Searches for a string in the tree. It traverses the tree down starting its root like in a regular trie. Parameters: the tree to search in, a substring to look for. Returns the 1-based position it was found in the source string or 0 if string is not in the tree.

Prints the tree. Parameters: the tree to print.

delete_tree($tree)

Deletes a suffix tree. Parameters: the tree to delete. Returns : void.

DEPRECATED FUNCTIONS

All functions are exported by default. Please note that all these interface functions were automatically extracted from the ANSI-C header file, so they might not behave as Perlish as you'd expect them to. This is something we will try to address in the future.

$tree = ST_CreateTree($string, length($string))

Allocates memory for the tree and starts Ukkonen's construction algorithm. Parameters: A string, length of the string. Returns a reference to the tree.

$position = ST_FindSubstring($tree, $substring, length($substring))

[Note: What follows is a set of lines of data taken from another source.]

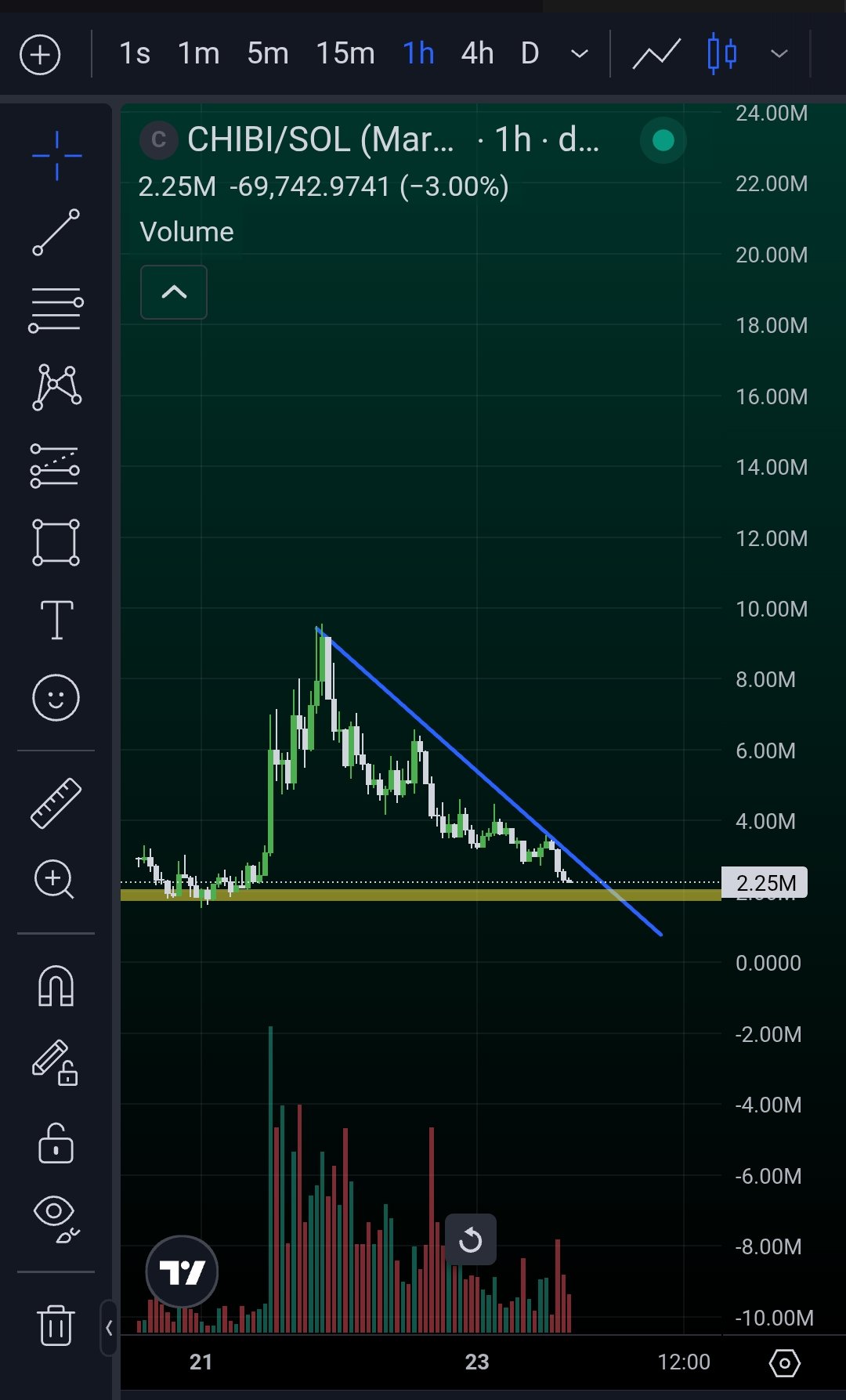The image size is (846, 1400).
Task: Hide all drawings with the eye icon
Action: [x=56, y=1217]
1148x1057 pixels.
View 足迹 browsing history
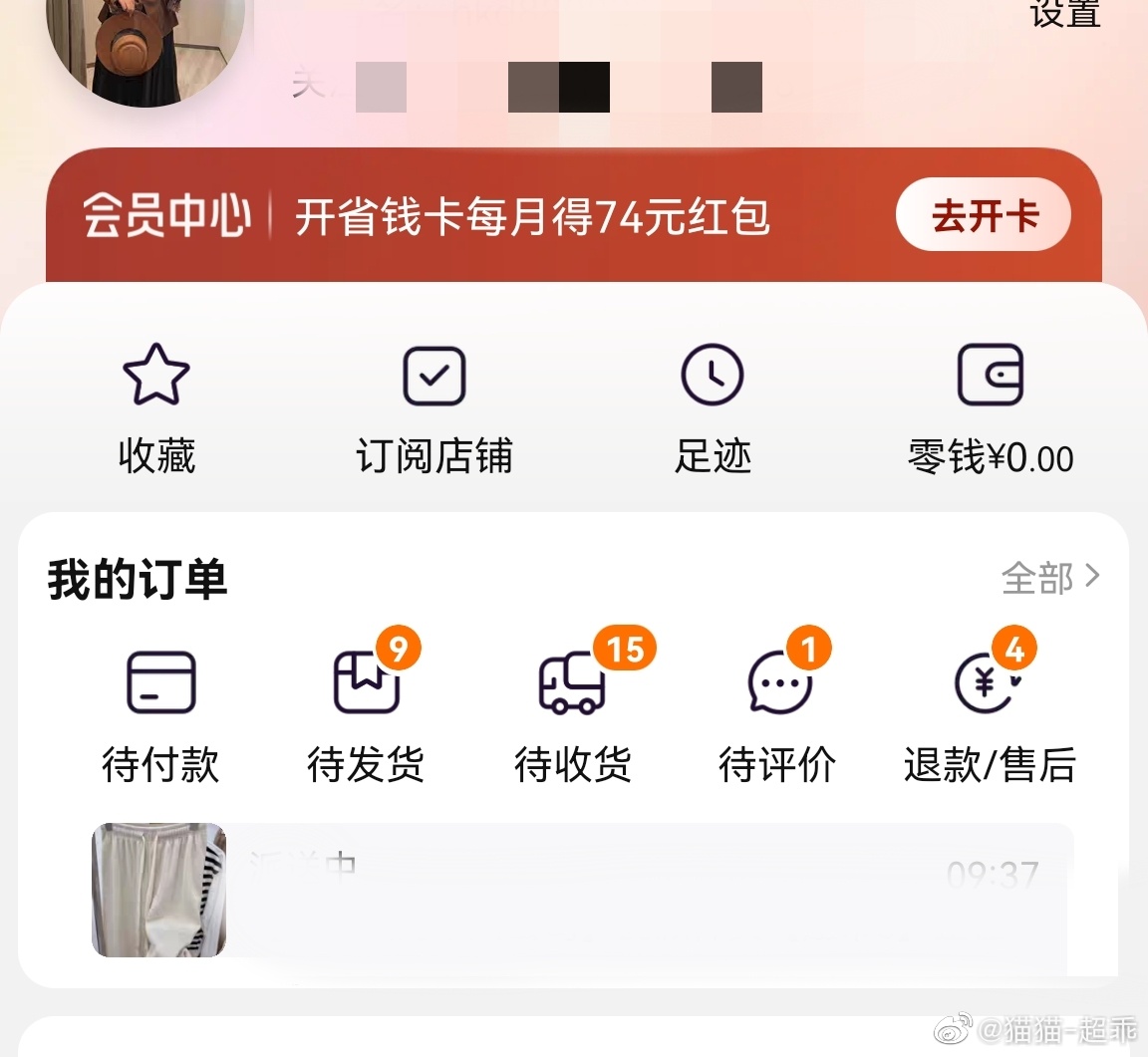(712, 409)
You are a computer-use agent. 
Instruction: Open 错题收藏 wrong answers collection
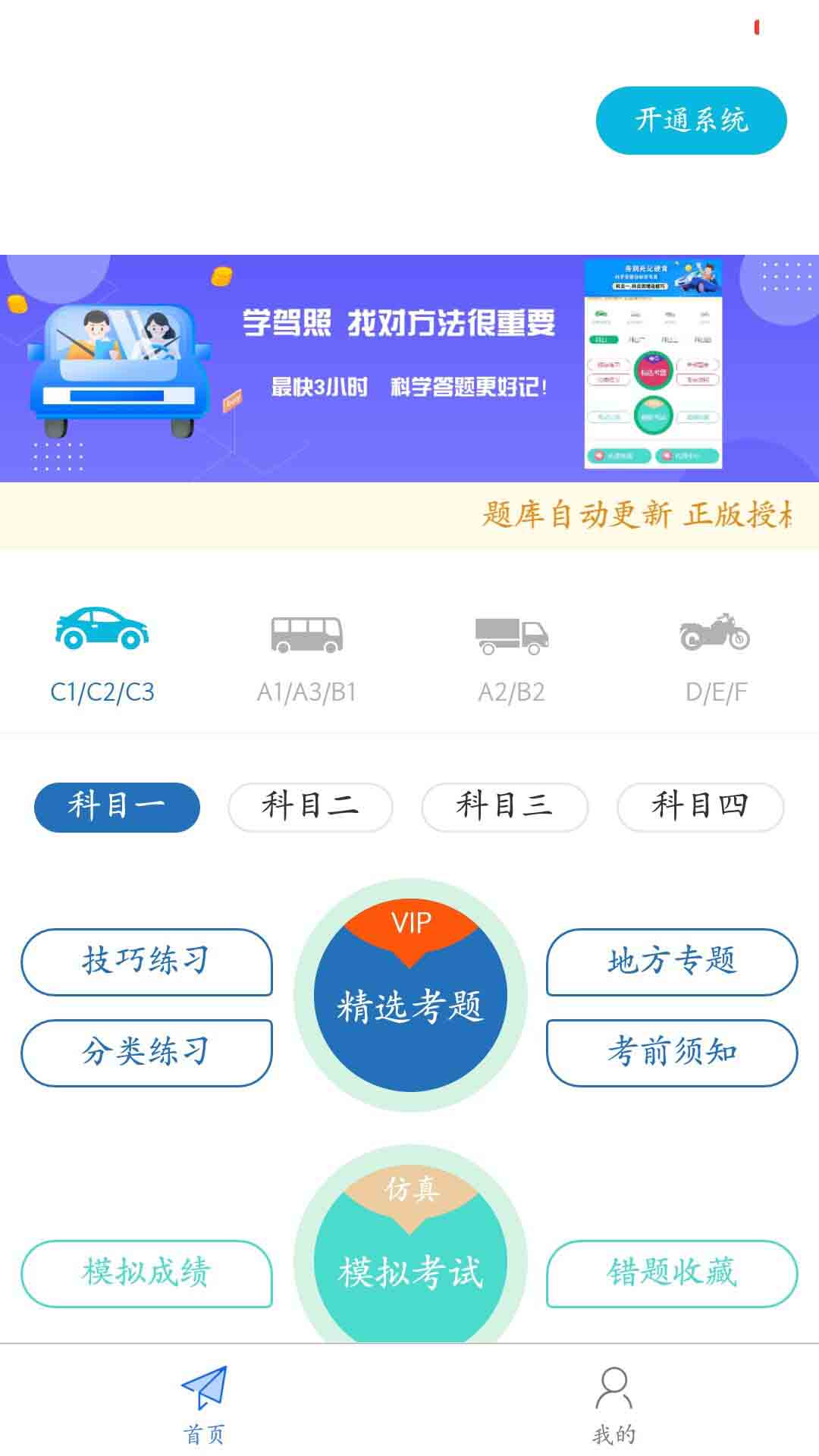672,1268
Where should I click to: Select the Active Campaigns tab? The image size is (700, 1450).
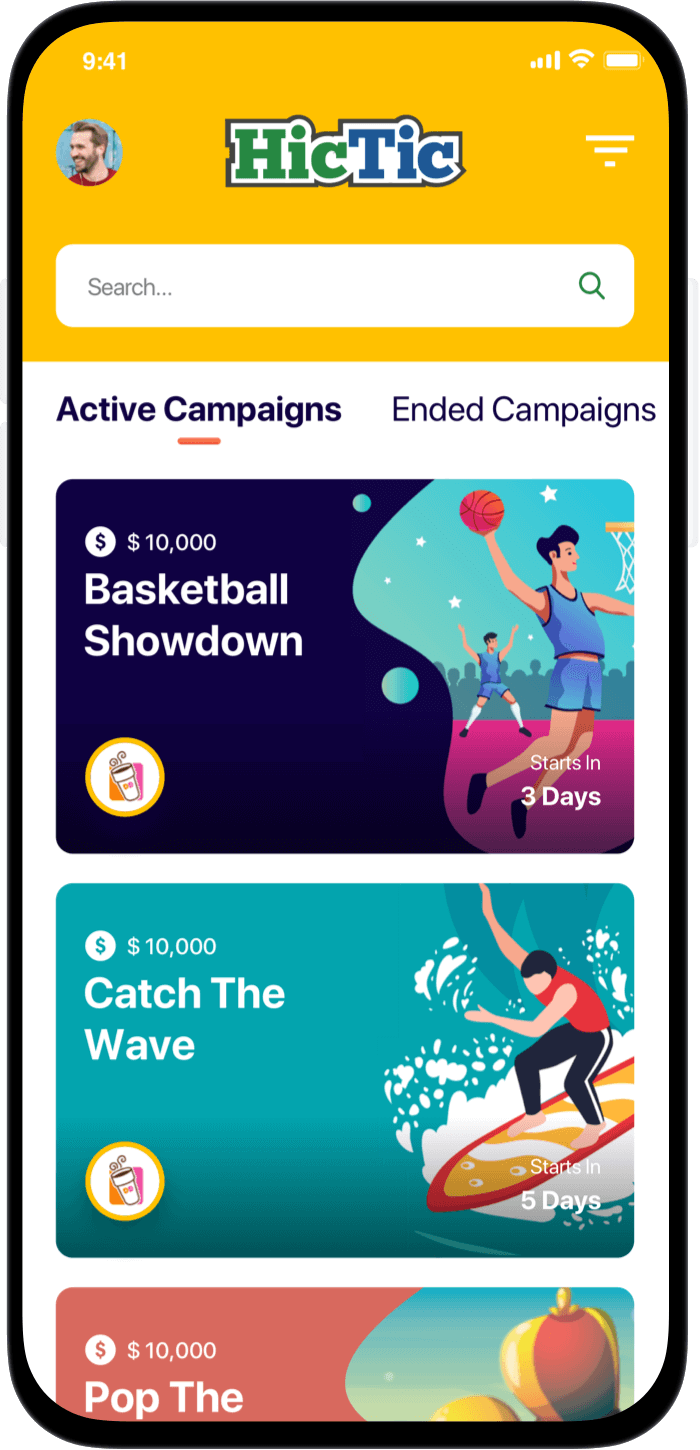tap(199, 409)
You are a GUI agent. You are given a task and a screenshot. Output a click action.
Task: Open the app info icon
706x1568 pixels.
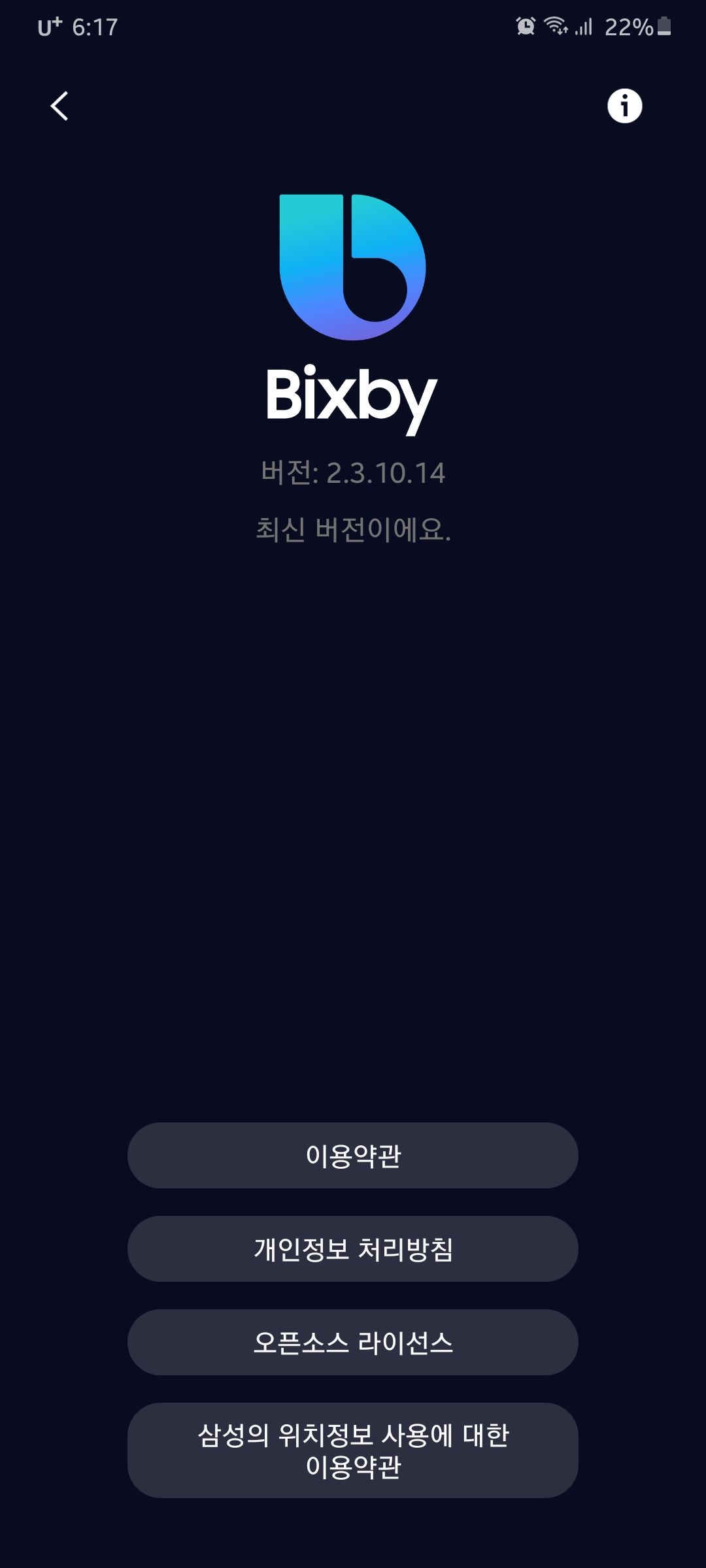point(624,106)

Searches for a string in the tree. It traverses the tree down starting its root like in a regular trie. Parameters: the tree to search in, a substring to look for, length of substring. Returns the 1-based position it was found in the source string or 0 if string is not in the tree.

ST_PrintTree($tree)

Prints the tree. Parameters: the tree to print.

ST_DeleteTree($tree)

Deletes a suffix tree. Parameters: the tree to delete. Returns : void.

BUGS

This Perl interface was mostly built automatically (using SWIG). Little to no attention was given to testing. In future relases of this Perl Module (along with its underlying ANSI-C implementation) we hope to fix all problems that might currenly interfere with successful usage of this module. Please send bug reports to the current maintainer(s) of this module.

FUTURE WORK

[1] A better Perl-ish interface

[2] Building tests for this module (for the `make test` part of the installation)

[3] Object Oriented like usage

PORTABILITY

Please read the README file for information.

SEE ALSO

L<https://github.com/daoswald/SuffixTree.git> - This module's Github
repository.

L<http://en.wikipedia.org/wiki/Suffix_tree> - Wikipedia's Suffix Tree
explanation.

AUTHOR

Shlomo Yona <yona@cs.technion.ac.il> is the original author.

David Oswald <davido@cpan.org> is the current maintainer.

THANKS TO

Offer Kaye for useful ideas and support.

COPYRIGHT

Copyright (c) 2002, 2003, 2012 Shlomo Yona. All rights reserved.

This library is free software. You can redistribute it and/or modify it under the same terms as Perl itself.